When I was instructed to do a road century again in February, an organized ride was not an option. After researching some routes, I decided to break from dogged precision figured that doing the famed "Nashville 90" route would be close enough. Unfortunately, my ability for dogged precision had basically broken after the Pisgah stage race, and when I was assigned a road century on Saturday and another five or six hours on Sunday, I got seriously overwhelmed. I panicked two hours into my attempt at the Nashville 90 and turned around and went home before it was too late.
After that, the road century was off the table again for a while, and it didn't come up again until a few weeks ago. I very near the rock bottom point of my late spring/early summer slump and I never really even considered subjecting myself to a road ride that long. I planned to substitute a six-hour mountain bike ride, but even that turned into about a one-hour ride.
When my July schedule came with the road century schedule again, I got the feeling that I would not be off the hook until I HTFU'd and did it. I still had never completed a Nashville 90 in my nearly five years in Bloomington, so I decided it was time. I got up Saturday morning, put a bottle of unflavored Heed in both my bottle cages, a bottle of water in my jersey pocket, three flasks of gel in my other pockets, and a bit of cash in case I had the chance to buy more food and/or water along the way. As I mentioned before, my biggest fear on doing this ride had do with inadequate nutrition/hydration during the course of the ride.
I missed the start of the Bloomington Bicycle Club ride by about ten minutes, but I can't say that was totally an accident. While I liked the idea of not being alone on the route, I didn't really want to have to ride in a big group for 6-7 hours and make small talk with people who rode up next to me and tried to talk into my (deaf) left ear. I figured the late arrival strategy worked well for the previous century and maybe I could apply that day, as well. I did eventually catch a straggler who indeed rode up on my left side and told me that most of the riders did a short route and only the fastest riders were doing the full 90. He informed me of food and water stops along the way, which eased my mind, and I kept riding after he stopped so that I could be alone with my own pace and thoughts.

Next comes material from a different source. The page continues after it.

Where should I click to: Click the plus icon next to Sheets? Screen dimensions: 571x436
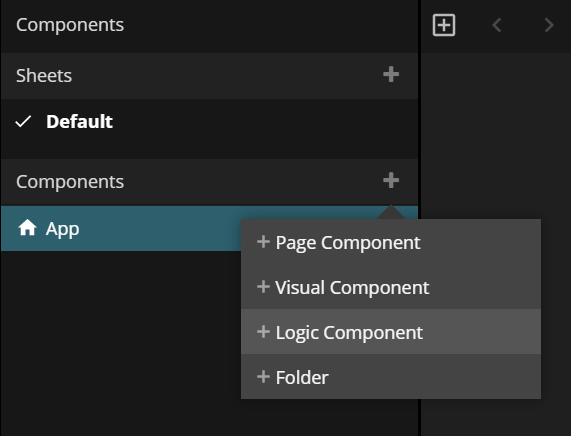pos(391,75)
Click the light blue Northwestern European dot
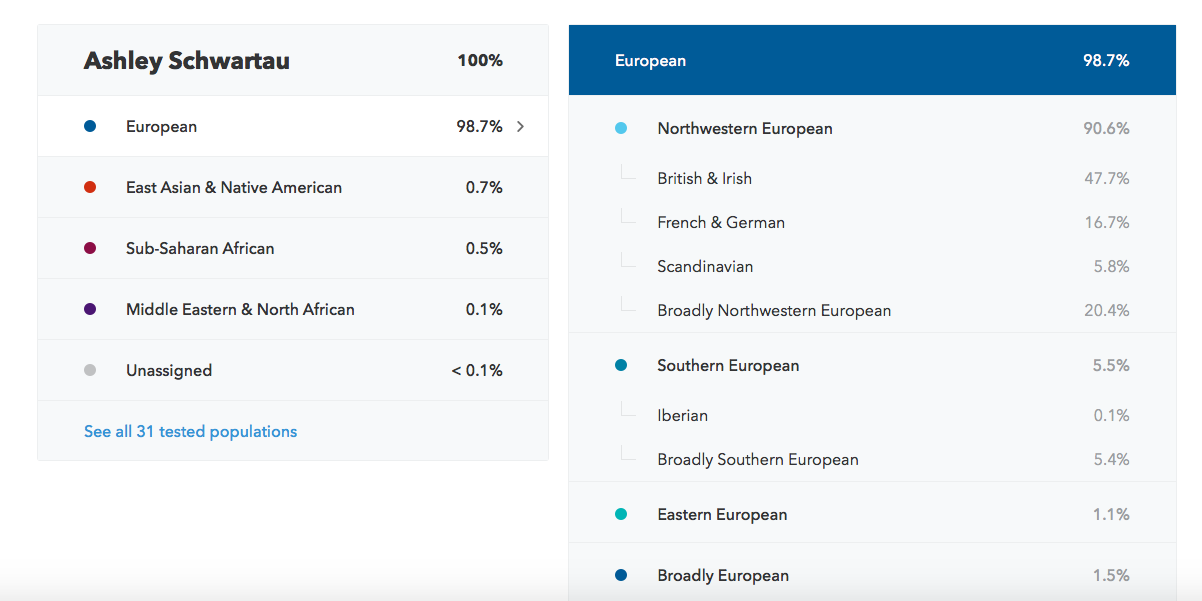1202x601 pixels. coord(621,129)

I made my planned water stop at the Story Inn, where I was able to go into the external bathroom next to the beer garden and refill my bottles. However, as I rolled along, the gel/Heed/water combo was not doing it for me. I decided that I should make another stop in Nashville and get another form of calories and see if that would work for me. I considered various locations and food items, and came to the conclusion that would stop at the BBQ stand with the leme shake-up sign on the far end of town and get one of those. It totally hit the spot, except for the lump that drink a 32 oz beverage in less than 10 minutes left in my stomach. It digested quickly and the last two hours of the ride were much more pleasant.
So I finally got up the courage to do my first unsupported Nashville 90. It was not nearly as hard as I had imagined, and that I know the food/water stops, I don't have to stuff my pockets until they are about to burst. I just need to bring some money for whatever sounds good along the way.